出典:UnitedHealthcare Medical Policy, 2025

📌 エビデンス② 欧州慢性骨盤底機能不全に関するガイドライン(2024年版)では、第一選択は「指導者あり骨盤底筋トレーニング+多面的アプローチ」とされており、電気刺激は単独療法として推奨されていません

📌 エビデンス③ Brown et al. (2021)の研究では、電気刺激療法の尿失禁への効果は「限定的で、骨盤底筋トレーニングを上回るエビデンスはない」と結論づけられています。
出典:Brown CA, et al. 2021. (PMID: 34608032)

つまり、「電気で楽して鍛える」という発想そのものが、医学的根拠に乏しいのです。電気療法に投資するお金と時間は、別の場所に使ったほうがいい——というのが、私の現場からの結論です。

※医療従事者がなぜ電気療法ではなく当サロンを選ぶのか、その本質的な理由を「医療従事者が通う産後ケア|元院長が語る真実」で詳しく解説しています。



4. 本当の原因——骨盤底筋は「単独で働かない」

ここからが、この記事で一番お伝えしたい核心部分です。

骨盤底筋は、たった1つだけで動く筋肉ではありません。

「えっ、そうなの?」と思った方も多いはず。実は、骨盤底筋は4つの筋肉とチームで働く仕組みになっているんです。このチームを医学用語で「インナーユニット」と呼びます。

インナーユニット:4つのチームメンバー

横隔膜 呼吸の主役。骨盤底筋とペアで動く
腹横筋 お腹の奥にある天然のコルセット
多裂筋 背骨を支える深部の筋肉
骨盤底筋 骨盤の底をハンモック状に支える

この4つは、まるで野球チームのように「連携プレー」をして初めて、本来の力を発揮します。エースピッチャー(骨盤底筋)だけ鍛えても、キャッチャーや内野手(他の3つ)がポンコツだったら、試合には勝てません。

「腹圧」という見えない力

このインナーユニットが連携することで生まれるのが、「腹圧(ふくあつ)」という、お腹の内側の圧力です。
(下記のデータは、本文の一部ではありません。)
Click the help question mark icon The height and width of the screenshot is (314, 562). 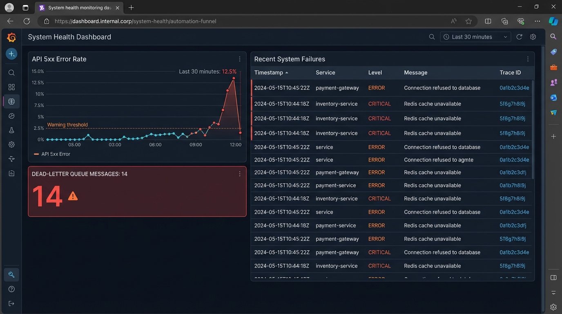click(x=11, y=289)

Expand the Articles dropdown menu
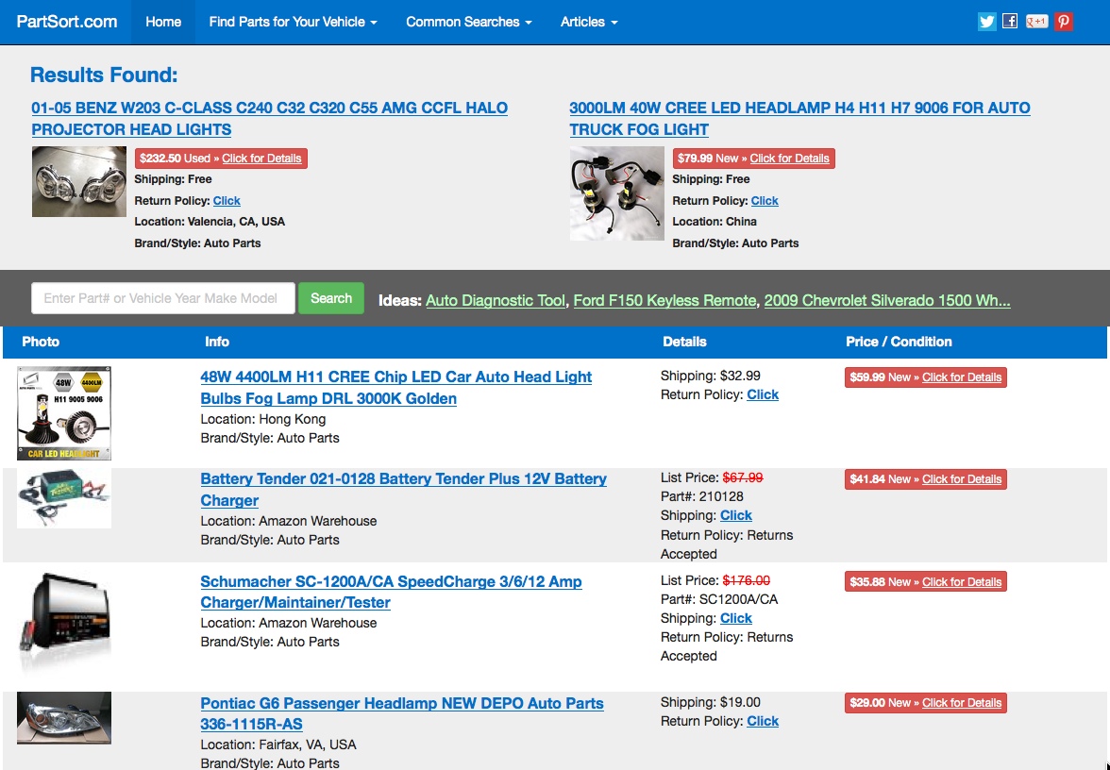[589, 22]
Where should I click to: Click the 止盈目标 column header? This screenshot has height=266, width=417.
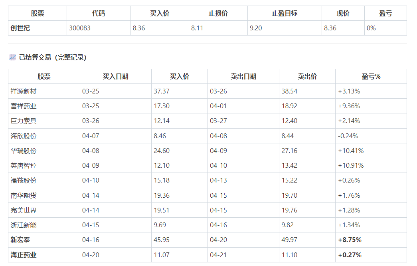[285, 13]
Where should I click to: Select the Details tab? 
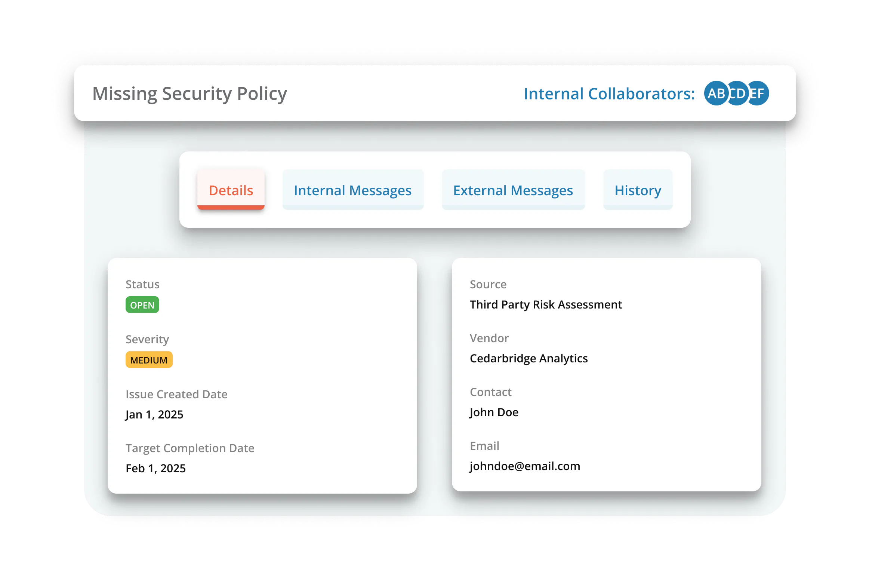[231, 190]
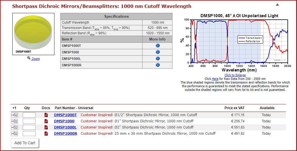Click +1 cart icon for DMSP1000L
The width and height of the screenshot is (297, 151).
coord(14,127)
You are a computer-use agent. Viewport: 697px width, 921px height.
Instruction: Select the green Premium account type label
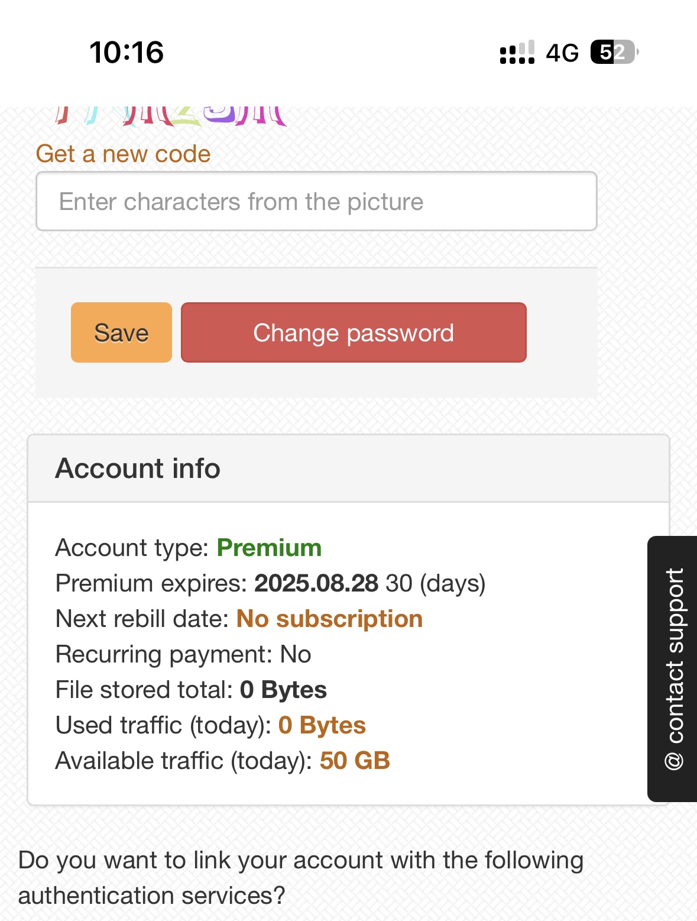[269, 548]
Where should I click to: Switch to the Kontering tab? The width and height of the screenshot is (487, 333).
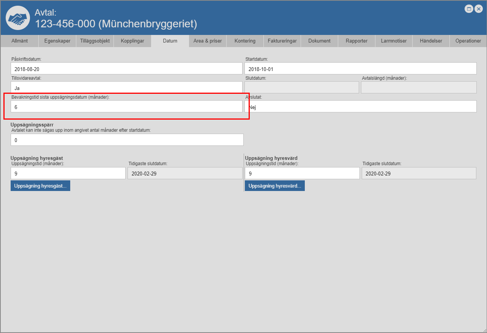point(245,41)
腹圧が正しく働いていると、咳をしても、くしゃみをしても、ジャンプしても、骨盤底筋に過剰な負担がかかりません。みんなで協力して支えてくれるからです。

逆に、腹圧が抜けていると、咳一つで骨盤底筋に全負担が集中します。これが、いわゆる「腹圧性尿失禁」の正体です。

💡 ここがポイント
腹圧性尿失禁は「骨盤底筋が弱い」だけが原因ではありません。「インナーユニット全体の連携が崩れている」ことが本質です。
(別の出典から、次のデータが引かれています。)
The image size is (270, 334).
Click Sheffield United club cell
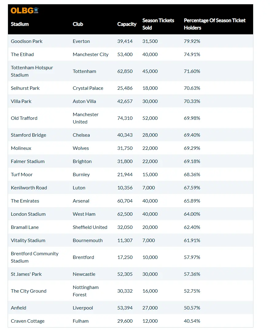click(90, 227)
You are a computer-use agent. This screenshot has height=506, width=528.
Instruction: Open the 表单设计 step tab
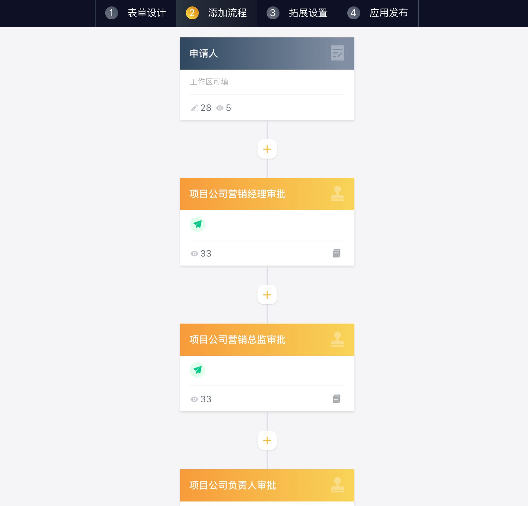136,13
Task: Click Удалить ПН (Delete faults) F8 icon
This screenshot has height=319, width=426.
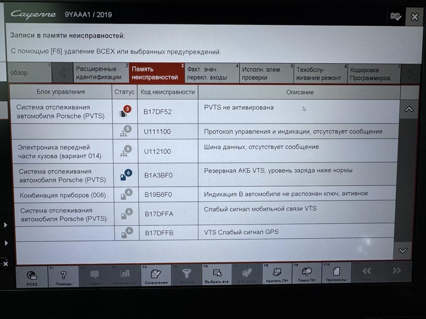Action: click(x=277, y=274)
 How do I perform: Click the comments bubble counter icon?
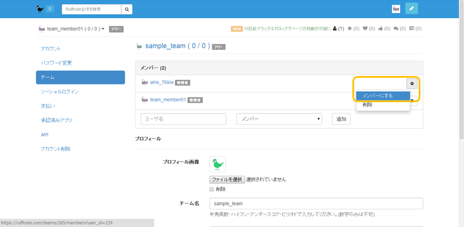[395, 28]
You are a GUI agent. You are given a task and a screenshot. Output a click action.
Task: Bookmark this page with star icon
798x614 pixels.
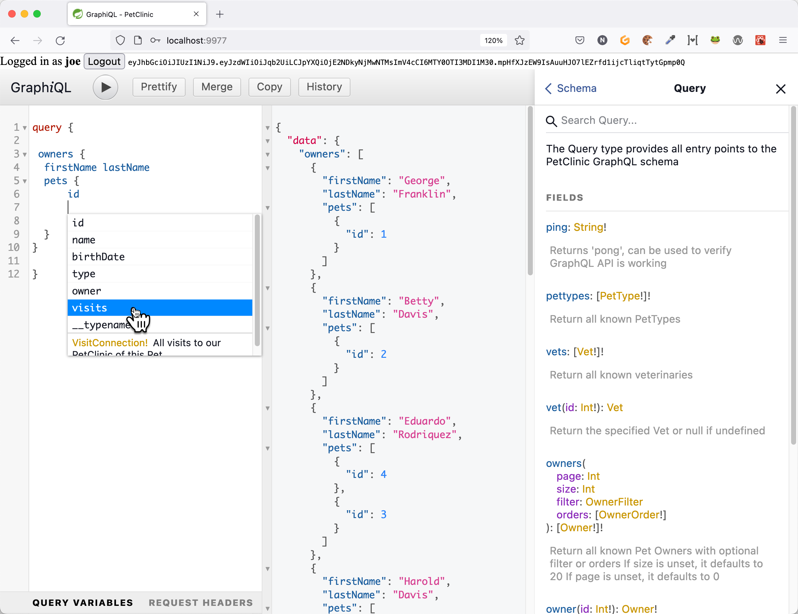tap(519, 41)
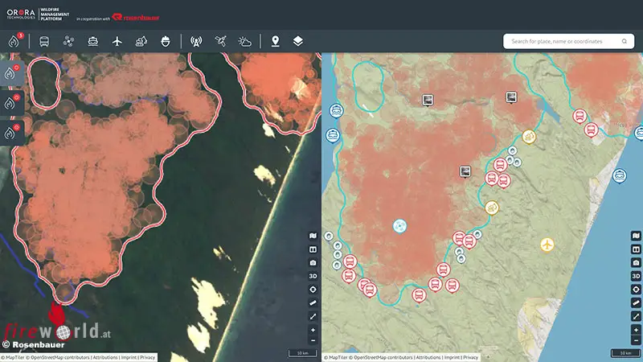Open fire alerts icon in top toolbar
The image size is (643, 362).
13,41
だから、骨盤底筋だけを鍛えるアプローチでは、限界があるんです。呼吸(横隔膜)と、お腹の奥(腹横筋)と、背骨の深層(多裂筋)と、骨盤の底(骨盤底筋)——4つすべてを統合的に整える必要があるのです。

「えっ、そんなの自分でできるの?」と不安になりますよね。でも大丈夫。専門家の手助けがあれば、思っているより早く、体は応えてくれます。

※腹直筋離開がある方は、インナーユニットの再構築がさらに重要です。詳しくは「【完全保存版】腹直筋離開、これさえ読めば大丈夫」で解説しています。



5. リラキシンと骨盤の不安定性が支配する産後の体

もう一つ、産後の体を理解する上で絶対に外せない要素があります。「リラキシン」という、妊娠中から分泌されるホルモンの存在です。
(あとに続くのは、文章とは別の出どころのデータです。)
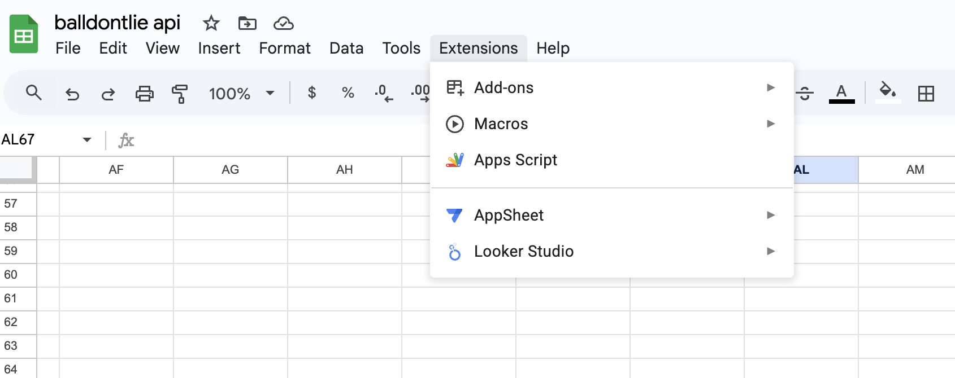This screenshot has height=378, width=955.
Task: Select the AG column header
Action: pos(230,170)
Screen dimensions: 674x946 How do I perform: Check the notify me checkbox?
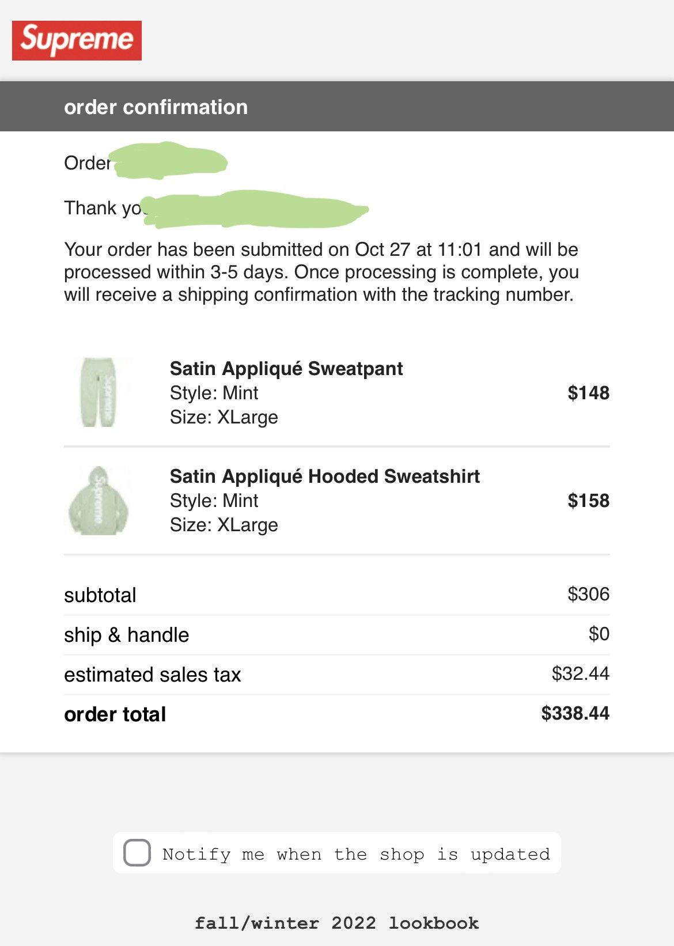click(137, 853)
「あー、聞いたことある」というママも多いはず。出産のために骨盤を緩める働きをするホルモン、ですよね。

実は、このリラキシン、産後すぐに体から抜けるわけではないんです。

研究によれば、リラキシンの影響は授乳期間中ずっと続き、産後5〜6ヶ月、人によっては1年以上影響が残るとされています。

緩んだ骨盤の上で、何が起きているか

リラキシンの影響で、骨盤を支える靭帯(じんたい)は緩んでいます。靭帯は、骨と骨をつなぐバンドのようなもの。これが緩むと、骨盤は「ぐらぐらの不安定な土台」になります。

その不安定な土台の上に、骨盤底筋がハンモックのように貼り付いている——想像できますか?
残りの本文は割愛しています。